Svensson also recommended that practitioners rethink patient selection standards. "As you face more and more of these [high-risk, morbidly obese] patients, I would urge minimally invasive procedures" be used in patients who might otherwise be rejected for any sort of non-pharmacological care.

He brought this up in a discussion of the case of a 52-year-old man who was on six liters of oxygen a day and was morbidly obese and dying on admission. Svensson said he repaired the patient's aortic valve and reduced his oxygen need by two-thirds, and although the patient was not exactly hale and hearty upon discharge, he at least had a fighting chance to recover and lead a somewhat normal existence.

James Cox, MD, the inventor of the Maze-Cox procedure which was the first surgical procedure to deal effectively with defibrillation and the medical director of ATS Medical (Minneapolis), presented an update on the company's Enable sutureless aortic valve replacement. He led his presentation by commenting: "In our haste to make operations less invasive, we need to keep our eye on the ball of the quality of the valves we're implanting."

He said the ATS 3F Enable valve "has been in development for 20 years," is built on a nitinol frame, and is made with bovine cardiac tissue. "This valve is based on a tubular structure" and the maximum stress "occurs exactly where it should," where the valve seats into the heart, which is fixed in part by a single circumferential stitch. The company recently announced the first implant of the valve in a patient in North America, into a Canadian patient, in April (Medical Device Daily, April 11, 2008).

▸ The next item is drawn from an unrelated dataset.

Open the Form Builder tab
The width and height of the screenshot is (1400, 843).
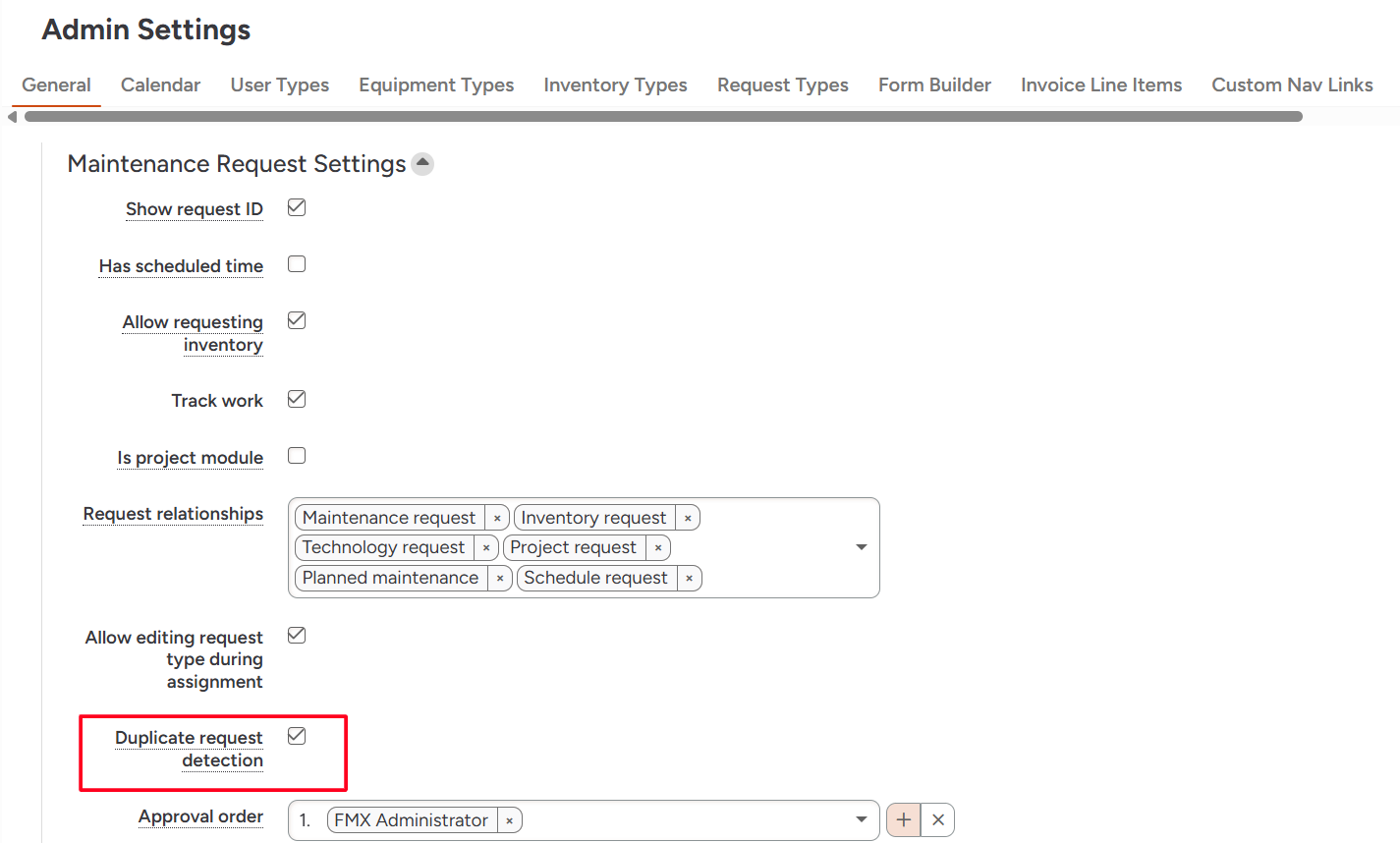[x=934, y=85]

Many commercially available tissue valves suffer from stress at the other main attachment points, known as the commissural posts, but the Enable attaches to the inside of the aortic wall by means of three commissural tabs that attach with mattress sutures, Cox said, and tests indicate that "the flow pattern across these valves" indicate "no more [turbulence] than normal valves." Since turbulence is thought to be the cause of calcification, ATS feels it can avoid the use of anti-calcification agents in the Enable.

He said the design of the Enable helps preserve the aortic sinus by allowing the blood to fill in behind the valves, just as the normal heart does. Failure to allow this backfill feature creates more turbulence in the blood flow through the valve area.

Cox said that another of the unusual features of this valve is that "because the valve closes from below up, it takes the pressure off the commissure."

The nitinol frame can be folded for delivery into the body without damaging the device, he said, which is one of reasons he said "the big advantage of a valve like this is going to be in tiny roots," which are found in small patients, a group that is often left behind where new cardiovascular devices are concerned.

"The main things you're concerned about is will it migrate," Cox said, adding that out of 101 implants in Europe, there have been no cases of migration. "Two became slightly tilted, and one had to be explanted. "We don't know what the durability is," but wear testing and the optimal flow characteristic should make "durability optimal." Next up at ATS, he said, is a percutaneously introduced valve.